## WHAT YOU WILL DO
The lines you return should be those containing the string "menu", taken from the data below.

── TASK DATA

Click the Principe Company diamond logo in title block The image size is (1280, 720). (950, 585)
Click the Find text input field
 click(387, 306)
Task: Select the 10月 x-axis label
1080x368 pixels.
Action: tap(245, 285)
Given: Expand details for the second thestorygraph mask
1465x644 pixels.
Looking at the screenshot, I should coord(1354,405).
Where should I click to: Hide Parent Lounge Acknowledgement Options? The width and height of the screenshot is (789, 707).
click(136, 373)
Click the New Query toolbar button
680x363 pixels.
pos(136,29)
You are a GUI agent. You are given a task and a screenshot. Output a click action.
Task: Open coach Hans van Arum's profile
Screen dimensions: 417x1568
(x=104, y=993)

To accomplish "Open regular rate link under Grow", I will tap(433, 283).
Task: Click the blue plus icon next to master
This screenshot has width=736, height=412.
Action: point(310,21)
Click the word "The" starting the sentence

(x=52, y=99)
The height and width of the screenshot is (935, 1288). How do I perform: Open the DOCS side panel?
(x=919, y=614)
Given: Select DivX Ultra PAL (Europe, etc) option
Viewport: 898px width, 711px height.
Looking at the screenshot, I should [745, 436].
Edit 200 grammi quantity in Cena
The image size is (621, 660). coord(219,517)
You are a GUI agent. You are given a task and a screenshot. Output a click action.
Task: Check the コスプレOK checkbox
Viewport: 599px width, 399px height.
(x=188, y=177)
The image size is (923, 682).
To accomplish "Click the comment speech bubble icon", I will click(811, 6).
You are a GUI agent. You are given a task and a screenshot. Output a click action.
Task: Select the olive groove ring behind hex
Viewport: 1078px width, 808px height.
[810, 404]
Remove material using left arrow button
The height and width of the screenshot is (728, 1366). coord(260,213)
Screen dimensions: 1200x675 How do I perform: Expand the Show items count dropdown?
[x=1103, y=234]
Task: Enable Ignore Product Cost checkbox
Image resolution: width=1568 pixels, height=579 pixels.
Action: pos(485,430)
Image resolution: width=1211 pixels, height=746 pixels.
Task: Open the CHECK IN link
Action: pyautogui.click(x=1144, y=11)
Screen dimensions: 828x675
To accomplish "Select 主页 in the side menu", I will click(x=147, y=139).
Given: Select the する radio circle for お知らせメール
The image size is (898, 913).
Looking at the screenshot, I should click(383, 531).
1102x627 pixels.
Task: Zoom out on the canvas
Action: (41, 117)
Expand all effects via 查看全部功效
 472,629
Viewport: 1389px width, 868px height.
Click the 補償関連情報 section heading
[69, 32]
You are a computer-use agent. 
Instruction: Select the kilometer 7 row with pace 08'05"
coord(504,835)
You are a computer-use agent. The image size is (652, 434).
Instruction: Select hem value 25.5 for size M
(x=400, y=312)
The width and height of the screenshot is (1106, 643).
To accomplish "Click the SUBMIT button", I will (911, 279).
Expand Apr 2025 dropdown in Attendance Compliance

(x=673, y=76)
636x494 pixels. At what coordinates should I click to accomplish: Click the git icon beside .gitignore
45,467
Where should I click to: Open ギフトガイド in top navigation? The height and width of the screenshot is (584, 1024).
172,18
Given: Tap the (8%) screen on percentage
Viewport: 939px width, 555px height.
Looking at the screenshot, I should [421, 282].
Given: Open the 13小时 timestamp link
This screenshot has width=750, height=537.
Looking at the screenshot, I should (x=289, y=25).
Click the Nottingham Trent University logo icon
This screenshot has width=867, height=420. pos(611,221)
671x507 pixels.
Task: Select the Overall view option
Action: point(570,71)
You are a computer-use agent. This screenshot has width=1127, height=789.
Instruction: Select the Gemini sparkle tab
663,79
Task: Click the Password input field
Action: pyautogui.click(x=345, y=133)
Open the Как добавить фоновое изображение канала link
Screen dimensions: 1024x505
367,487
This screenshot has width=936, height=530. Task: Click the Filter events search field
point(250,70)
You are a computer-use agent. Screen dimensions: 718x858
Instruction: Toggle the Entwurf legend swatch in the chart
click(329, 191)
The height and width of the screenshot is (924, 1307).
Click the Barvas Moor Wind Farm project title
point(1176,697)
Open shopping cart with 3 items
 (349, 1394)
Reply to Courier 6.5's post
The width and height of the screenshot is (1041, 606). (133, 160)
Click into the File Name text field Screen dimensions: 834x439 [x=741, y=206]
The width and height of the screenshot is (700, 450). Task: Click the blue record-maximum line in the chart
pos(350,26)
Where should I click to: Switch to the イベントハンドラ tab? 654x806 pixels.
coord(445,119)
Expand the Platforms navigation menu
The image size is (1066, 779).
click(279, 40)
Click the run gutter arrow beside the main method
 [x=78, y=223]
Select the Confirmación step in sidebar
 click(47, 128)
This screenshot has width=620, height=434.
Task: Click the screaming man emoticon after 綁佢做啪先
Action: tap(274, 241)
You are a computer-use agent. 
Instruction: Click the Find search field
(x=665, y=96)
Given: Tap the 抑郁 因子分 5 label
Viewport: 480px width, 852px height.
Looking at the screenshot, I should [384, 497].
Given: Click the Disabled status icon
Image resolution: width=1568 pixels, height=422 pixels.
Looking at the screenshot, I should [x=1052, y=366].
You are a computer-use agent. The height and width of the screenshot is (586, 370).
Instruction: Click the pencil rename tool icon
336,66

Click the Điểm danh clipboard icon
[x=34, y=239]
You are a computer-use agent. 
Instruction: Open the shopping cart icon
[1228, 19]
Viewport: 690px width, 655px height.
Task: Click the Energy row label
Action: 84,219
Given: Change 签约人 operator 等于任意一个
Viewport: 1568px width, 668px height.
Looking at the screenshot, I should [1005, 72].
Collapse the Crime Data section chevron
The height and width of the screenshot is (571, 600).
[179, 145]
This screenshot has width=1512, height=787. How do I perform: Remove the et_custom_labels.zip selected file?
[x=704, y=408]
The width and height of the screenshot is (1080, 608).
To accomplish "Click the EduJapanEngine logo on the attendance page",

────

## TASK RESULT
To accomplish "Select 主页 in the side menu", I will click(x=147, y=139).
Expand the Platforms navigation menu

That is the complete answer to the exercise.